Astellas Pharma has signed an option and licence agreement with Dyno Therapeutics to develop next-generation adeno-associated virus (AAV) gene therapy vectors for skeletal and cardiac muscle.
The gene therapy vectors will be developed using Dyno Therapeutics’ CapsidMap platform, which uses artificial intelligence (AI) to rapidly optimise AAV capsids for delivery across multiple organs.
According to the deal, Dyno Therapeutics will be responsible for designing the new AAV capsids with improved functional properties for gene therapy.
Astellas will conduct preclinical, clinical and marketing activities and also produce gene therapy product candidates using the capsids.

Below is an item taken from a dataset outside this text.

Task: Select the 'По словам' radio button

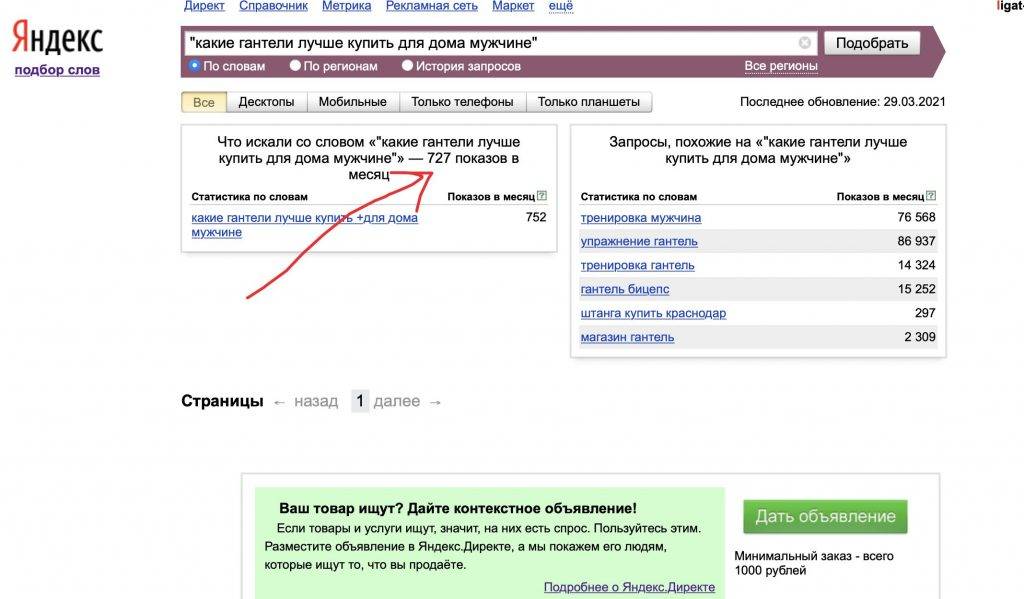Action: tap(195, 66)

Astellas chief business officer, chief financial officer and chief strategy officer Naoki Okamura said “Through our efforts in gene therapy and the Astellas Gene Therapies Center of Excellence, Astellas strives to identify, develop and deliver transformative gene-based therapies for patients with genetic diseases who currently have few or no effective treatment options.
“Our principal focus is on developing adeno-associated virus delivered therapies for the treatment of well-defined serious diseases.
“We are dedicated to delivering novel approaches and utilising new technologies that can deliver transformational value for patients.”
According to the agreement, the company will make an upfront payment of $18m to Dyno Therapeutics, which will also be eligible for additional milestone and royalty payments estimated to be more than $1.6bn in total value.
Last year, Astellas acquired Audentes Therapeutics and established the Astellas Gene Therapies Center of Excellence.
The company noted that the new partnership combines Astellas Gene Therapies’ global leadership in AAV-based pipeline assets with Dyno Therapeutics’ AAV vector engineering capabilities powered by AI.
In August, Astellas and Minovia Therapeutics signed a global strategic partnership and licence agreement for the research, development and commercialisation of new cell therapy programmes for mitochondrial dysfunction-driven diseases.